You don’t get this kind of testing from your conventional labs, nor through your conventional gastroenterologist. There is not a great explanation as to why, other than the fact that newer medical technology takes a long time to make it into the conventional standard of care practices.
Diagnostic Solutions will bill your insurance, and turnaround time is fast.
If you have a PPO (preferred provider) plan that covers out-of-network labs, then the lab will bill your insurance for you. Processing your sample typically takes five to seven business days, which is timely to treat GI problems.
The GI Map thoroughly tests your gut microbes
Your little stool sample is tested for the presence and levels of:
- The common beneficial friendly gut bacteria.
- Commensal bacteria – these are neither friendly nor unfriendly, they are fine when present in small amounts and problematic if overgrown.
- Pathogenic bacteria that cause inflammation.
- Bacteria associated with autoimmune disease.
- Amoebic parasites – these are microscopic and more common than you may think.
- Viruses like H. pylori and Epstein-Barr.
- Yeast and fungal organisms such as Candida.
The GI Map assesses your digestive function
Besides microbes, the GI Map evaluates:
Your pancreatic enzyme production. If your enzyme production is low, you may see undigested food in your poop.
Fat in your stool. This identifies a problem with fat digestion, which is often a liver or gallbladder issue, as your liver makes bile to emulsify fats, and your gallbladder squirts it out on demand. You can detect liver or gallbladder issues before they become big problems.
Anti-gliadin antibodies. Your immune system makes these when gluten is a problem. Also, for people who are off gluten, the presence of these antibodies indicates that you are reacting to gluten cross-reactive foods. This is important to investigate especially if you have autoimmunity.
Inflammation in your GI tract through a marker called calprotectin. I use this frequently with my autoimmune colitis and Crohn’s patients to monitor how our autoimmune treatment is working.
The immune activity in your GI tract by measuring secretory IgA. This tells you if your gut immune system is underactive, overactive, or working perfectly.
Who should take the GI Map test?
Anyone with digestive symptoms that are unresolved, such as bloating, indigestion, food intolerances, GERD, small intestine bacterial overgrowth (SIBO), IBS, and poop that is not a #4 on the Bristol scoring chart:
This test is also useful for investigating the source of inflammation in other parts of your body, including arthritis, aches and pains, osteoporosis, excessive allergies, sinus inflammation, brain fog, anxiety, depression, and cognitive decline. A functional approach to searching for the source of these inflammatory conditions always includes checking out your digestive function and your microbiome!

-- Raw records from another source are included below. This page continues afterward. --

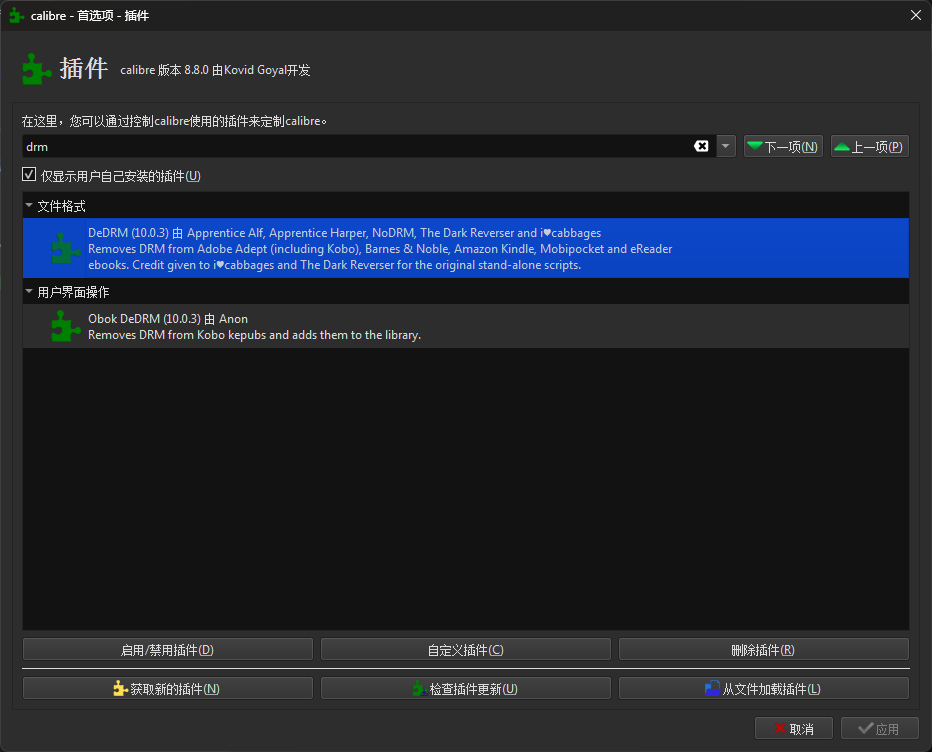
Task: Click 检查插件更新 to check plugin updates
Action: coord(465,689)
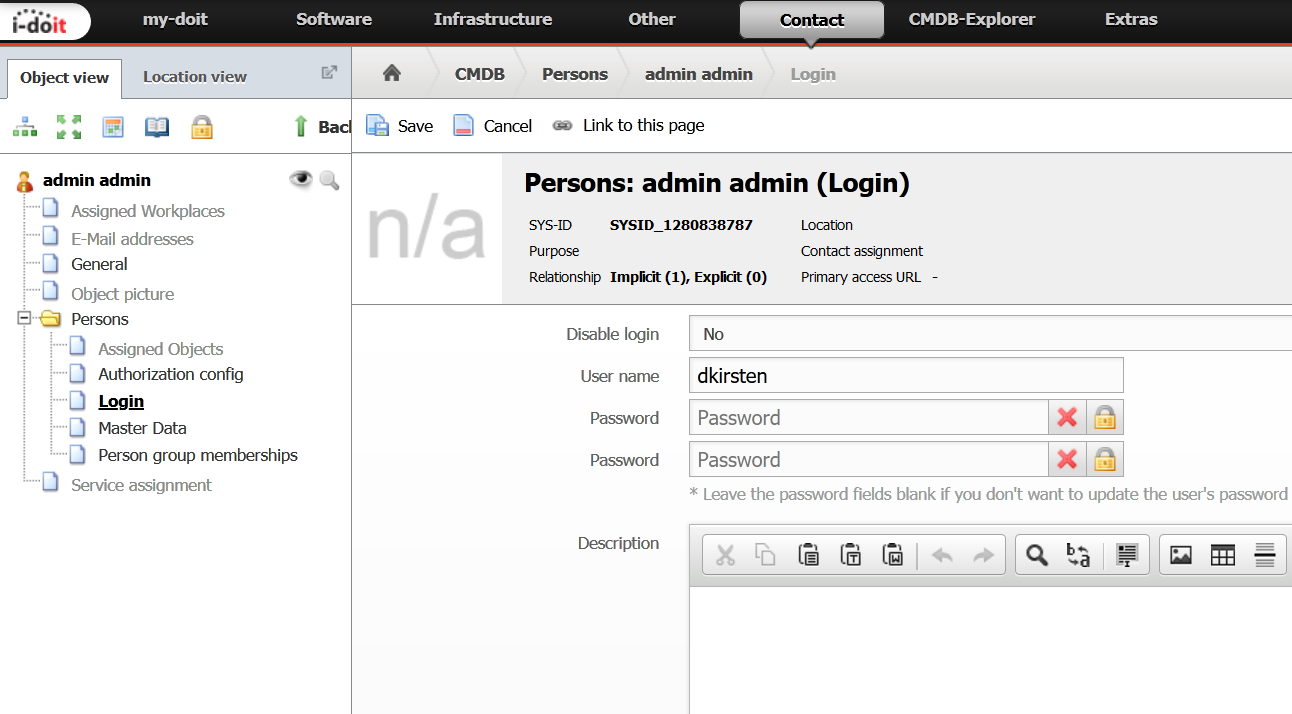Open the CMDB explorer tree icon
The width and height of the screenshot is (1292, 714).
25,127
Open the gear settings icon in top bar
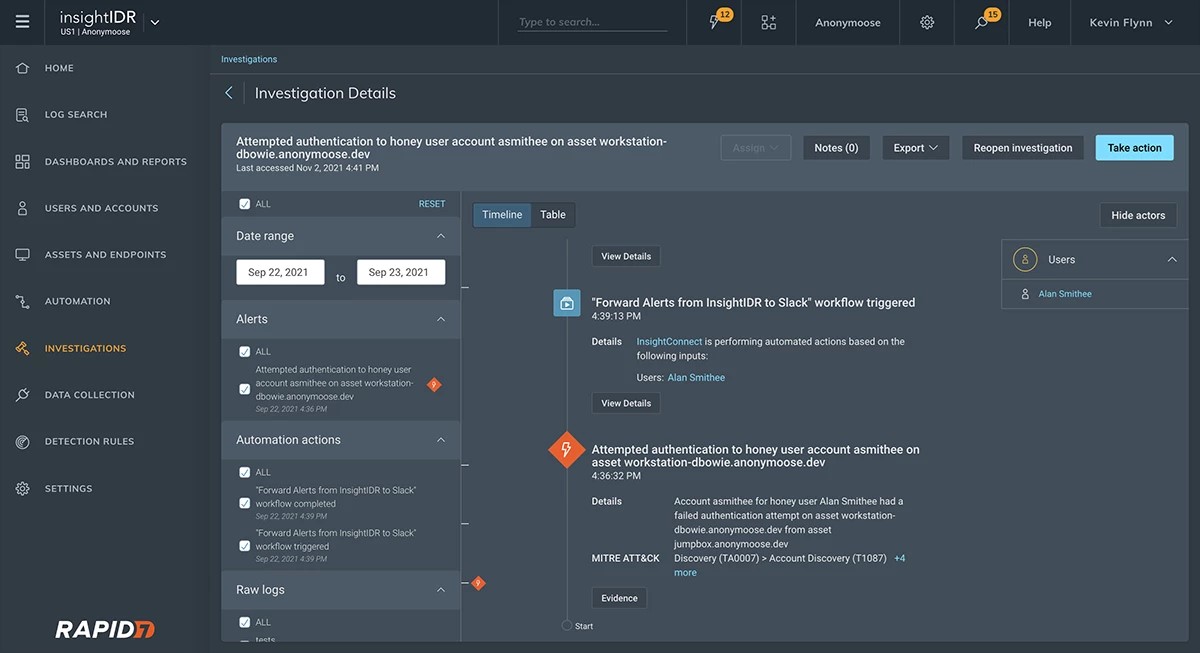1200x653 pixels. [927, 22]
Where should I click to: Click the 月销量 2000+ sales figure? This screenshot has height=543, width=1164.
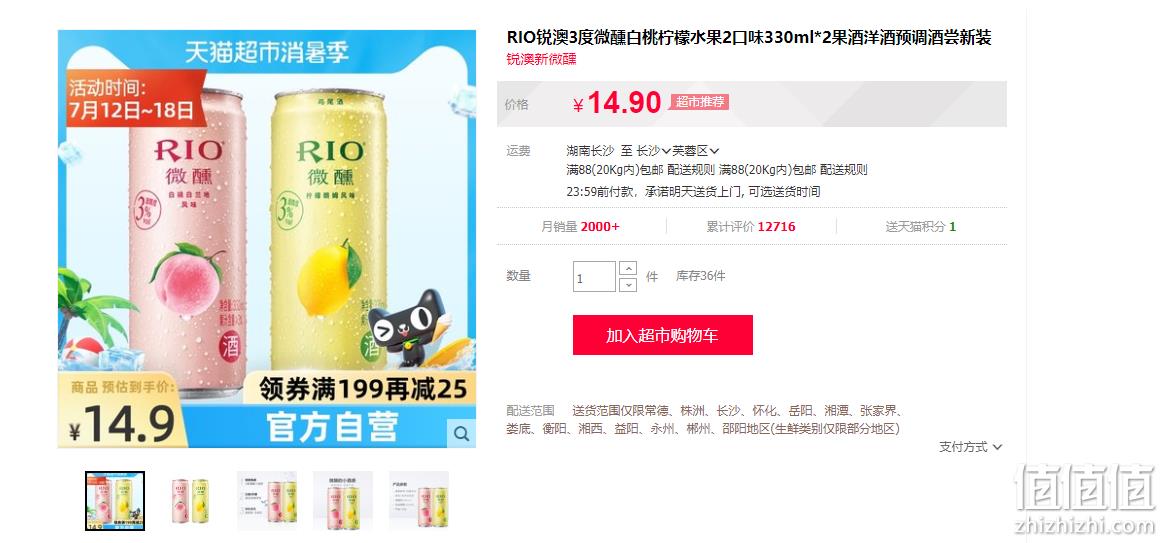[580, 227]

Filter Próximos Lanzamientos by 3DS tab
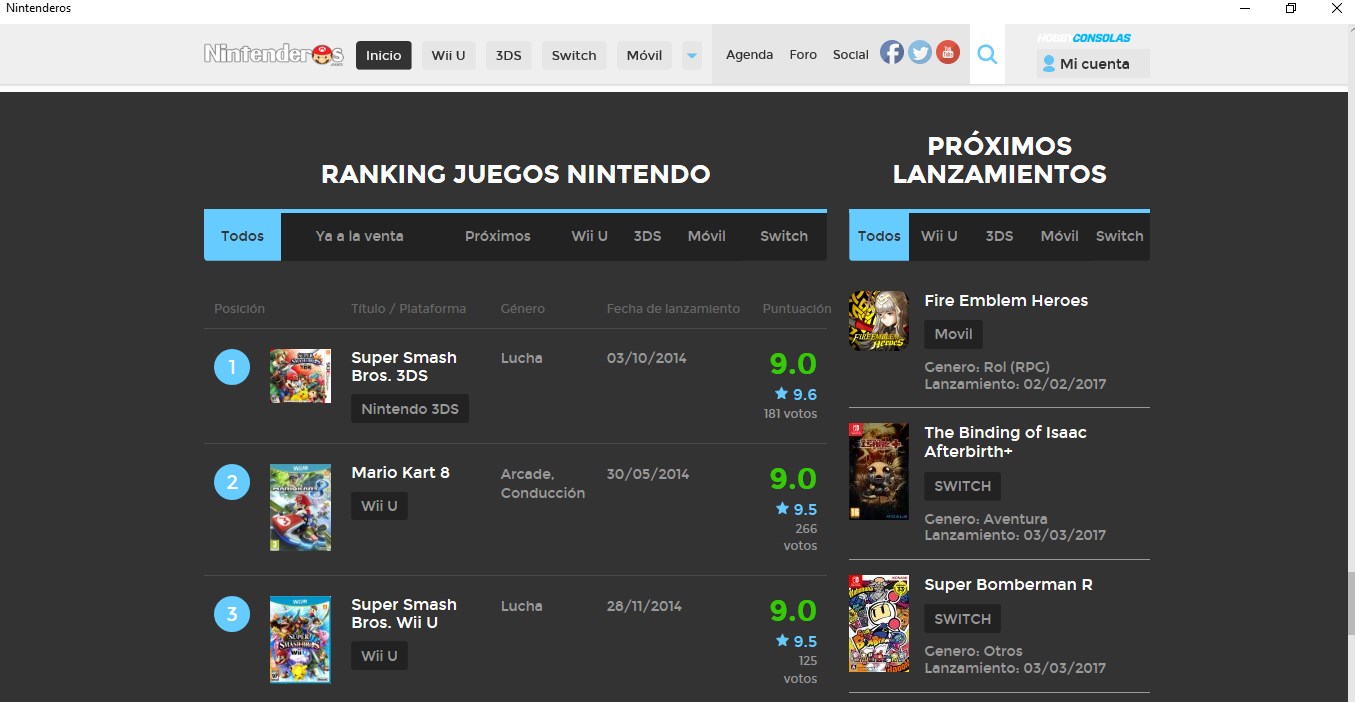point(999,235)
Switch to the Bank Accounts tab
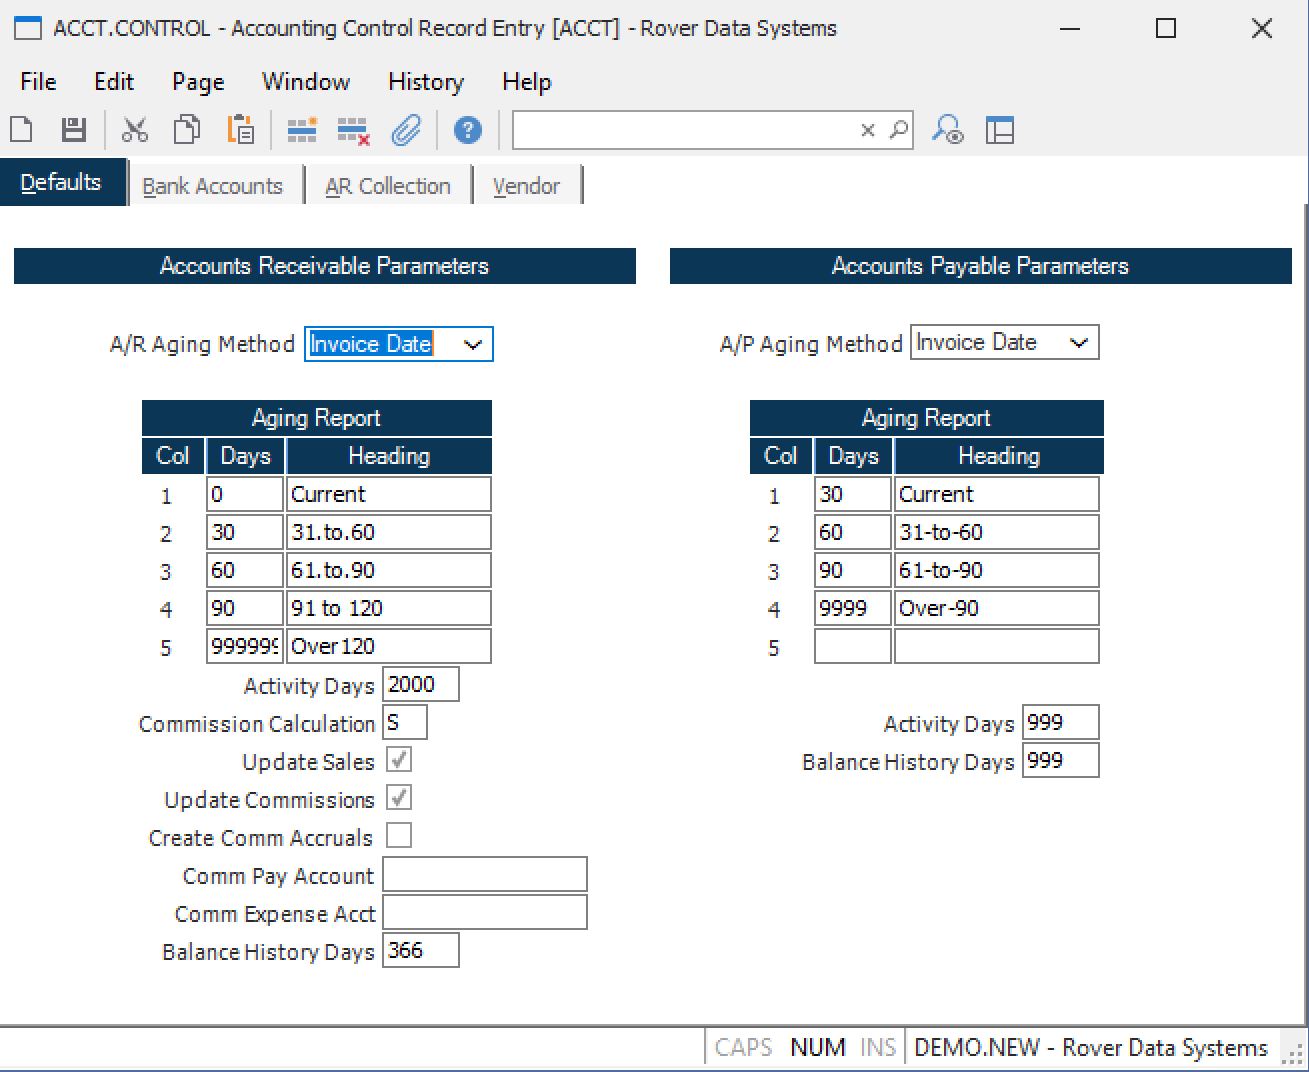The image size is (1309, 1072). [x=213, y=186]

A disruption in a healthy microbiome is correlated with these conditions.
Lastly, for anyone with an autoimmune disease, it’s useful to do a G.I. map test because healthy gut function and an optimal microbiome are hugely important to keep autoimmune diseases in remission. Often flares of autoimmunity are triggered by gut issues such as dysbiosis (unfavorable gut microbe populations).